Inhaberin (Gläubigerin) des Sparbuchs Nr. 3... der Sparkasse H... ist die Klägerin; als Verfügungsberechtigter ist der ehemalige Rechtsanwalt H... eingetragen. Laut dem Testament der Klägerin vom 1. März 2008 ist es H... M... vermacht. M... war maßgeblich an der Gründung des Vereins zur Rehabilitierung der wegen Bestreitens des Holocaust Verfolgten beteiligt, betätigte sich regelmäßig für den Verein und erhielt für seine Tätigkeit regelmäßige monatliche Unterstützungsleistungen. Es liegt auf der Hand, dass die Einräumung der Verfügungsberechtigten über das Sparbuch als Gegenleistung für die von M... zu Gunsten des Vereins erbrachten Tätigkeiten anzusehen ist.

6

Ähnlich verhält es sich hinsichtlich des Sparbuchs 3... der Sparkasse H..., welches als Verfügungsberechtigten Herrn H... ausweist. Es liegt eine undatierte Vereinbarung vor, wonach S... 80 Stunden monatlich ehrenamtlich für die drei Vereine tätig ist und hierfür ohne Abrechnung 350 € Aufwendungen monatlich geltend machen kann. Auch S... ist das Sparbuch testamentarisch vermacht worden. Auch hier ist nach Aktenlage davon auszugehen, dass Aufwendungen des S... mit den auf dem Sparbuch liegenden Beträgen ausgeglichen werden sollen. Soweit die Klägerin angibt, es handele bei den Guthaben jeweils um Rentenzahlungen, ist dies aus den Akten nicht nachvollziehbar.

7

Der weiße Dokumentenordner enthält vereinsbezogene Adressen, er ist damit Vereinsvermögen. Private Adressen sind unbestrittenermaßen herausgegeben worden. Der EU-Reformvertrag ist nicht im Besitz der Beklagten; substantiierter Vortrag der Klägerin hierzu fehlt. Die in den Vereinsräumen in der B... (Seminargebäude) aufgefunden Bücher sind nach Aktenlage ebenfalls als Vereinsvermögen anzusehen.

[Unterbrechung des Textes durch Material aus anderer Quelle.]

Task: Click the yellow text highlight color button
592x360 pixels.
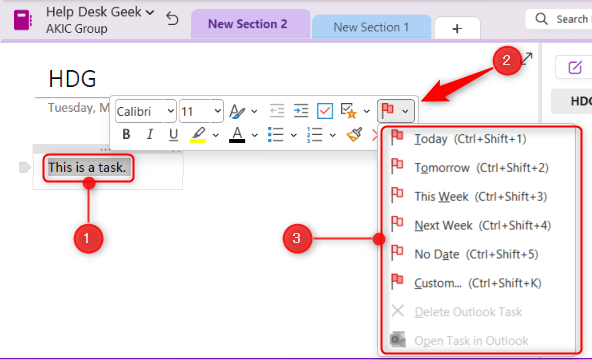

Es ist nicht ersichtlich, warum die Klägerin private Gegenstände in den Vereinsräumen aufbewahren sollte. Im Übrigen käme insoweit § 12 Abs. 2 Vereinsgesetz zur Anwendung, weil die Bücher unstreitig als Schulungsmaterial im Seminargebäude verwendet werden sollten. Soweit die Klägerin das Testament Ihres verstorbenen Ehemanns herausverlangt, befindet sich dieses nach Lage der Akten nicht bei den Unterlagen der Beklagten.